En nuestro recorrido por el "zoológico", nos toca ahora observar el comportamiento de dos cotorras. Una de ellas tenía la fea costumbre de decir continuamente malas palabras. Las había aprendido de su propio dueño, quien era un hombre bastante mal hablado. Sin embargo, éste debía pasar vergüenza cuando llegaban visitas a su casa, y a la cotorra se le ocurría decir sus picantes palabras.

Al ver la gran preocupación del hombre, una de sus vecinas quiso ayudarlo. Para ello, le sugirió que él dejara su cotorra durante algún tiempo en la casa de ella, donde había otra cotorra, que solo decía palabras buenas y que aun sabía rezar. "Quizá juntándolas - dijo la señora-, la cotorra malhablada olvide su lenguaje y aprenda los rezos de la mía". Y así se juntaron las dos cotorras. Pero ¿cuál fue el resultado? Simplemente, que una cotorra decía sus malas palabras de siempre, y la otra respondía "Amén". Un efecto totalmente contrario al que se había buscado.

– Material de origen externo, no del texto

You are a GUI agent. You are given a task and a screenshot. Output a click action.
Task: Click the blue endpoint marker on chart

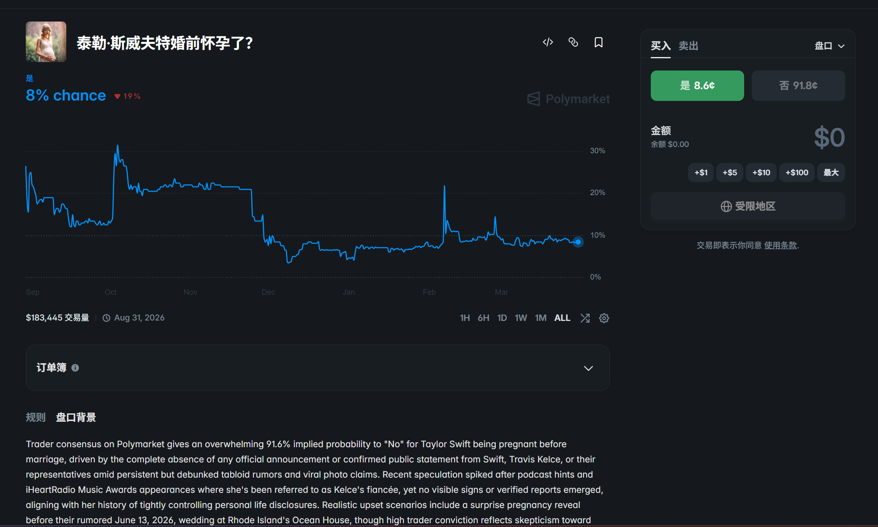point(578,242)
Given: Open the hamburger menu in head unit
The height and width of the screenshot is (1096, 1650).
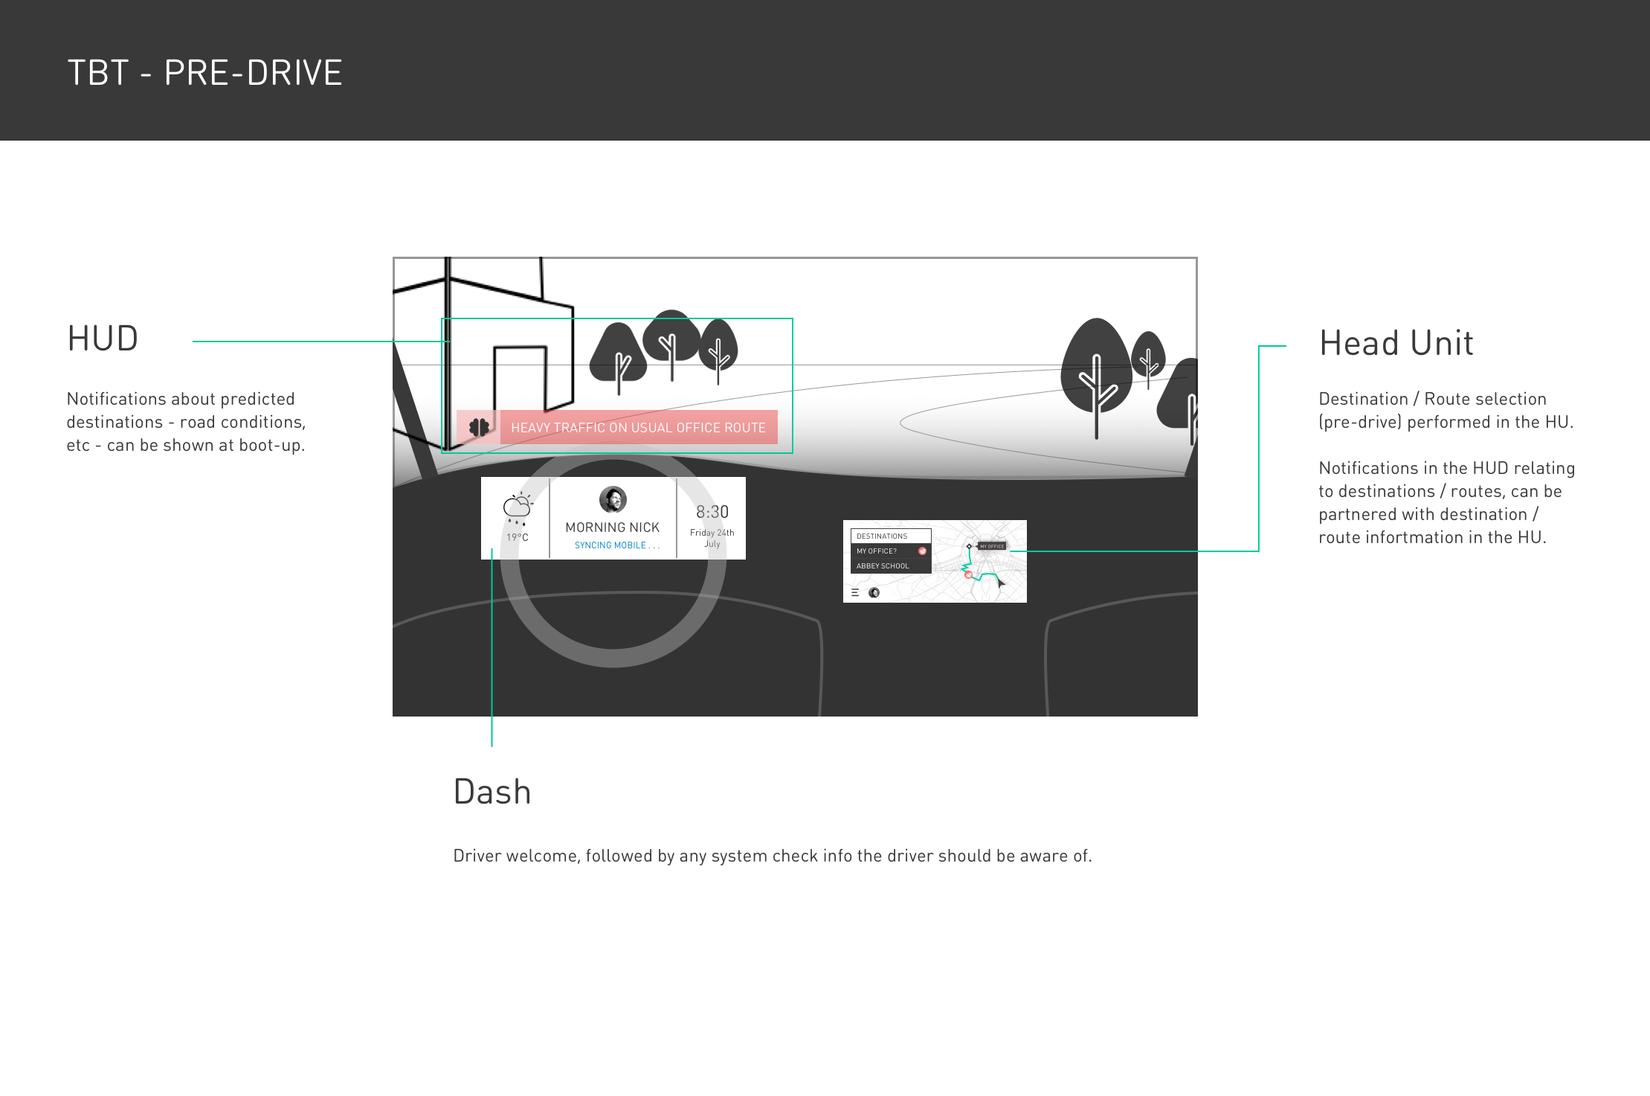Looking at the screenshot, I should tap(855, 592).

Real o irreal, el incidente encierra una buena moraleja. ¡Cuán dominante puede llegar a ser la influencia negativa sobre los demás! A menos que una persona tenga una gran firmeza de carácter, fácilmente puede ser contagiada por el prójimo inmoral o por el mal ambiente del lugar. Por desgracia, así como es la enfermedad la que contagia, y no la salud, en el terreno de la convivencia diaria el mal influye más que el bien sobre las personas.

¡Qué advertencia para los padres! Cuando los hijos se relacionan con otros niños y jóvenes, ¿no deberían los padres conocerlos, para asegurarse de que no recibirán una influencia perjudicial, que pudiera echar por tierra la buena formación del hogar? ¡Cuántos hijos adquieren malas costumbres y se corrompen moralmente, por causa de influencias nocivas de compañeros mal enseñados! Por lo tanto, debería vigilarse que la vida social del hijo sea un medio formativo, y nunca corruptor de sus buenos hábitos.

Y lo que decimos acerca de los hijos, ¿no debería tomarse en cuenta también para protección de los adultos? Es imposible que nos mantengamos limpios si deliberadamente convivimos con el fango de la maldad. El mal tiene tal fuerza de penetración y se introduce con tanta sutileza en el alma, que es menester permanecer alerta para impedir ser manchados por él. Además, deberíamos manejar con tanta destreza nuestras virtudes, que nos convirtamos en una fuerza constructiva. Como lo dice San Pablo: "No seas vencido de lo malo, sino vence con el bien el mal" (Romanos 12:21)

He aquí una fórmula efectiva para evitar que el mal nos manche: El barro solo se adhiere en la pared rugosa, mientras que resbala sobre el mármol pulido. ¿No habremos de pedirle a Dios que pula nuestra alma, para que ninguna forma de lodo moral se adhiera en ella? El lo puede hacer, si se lo pides. Es posible evitar que la cotorra del mal nos transfiera su maldad.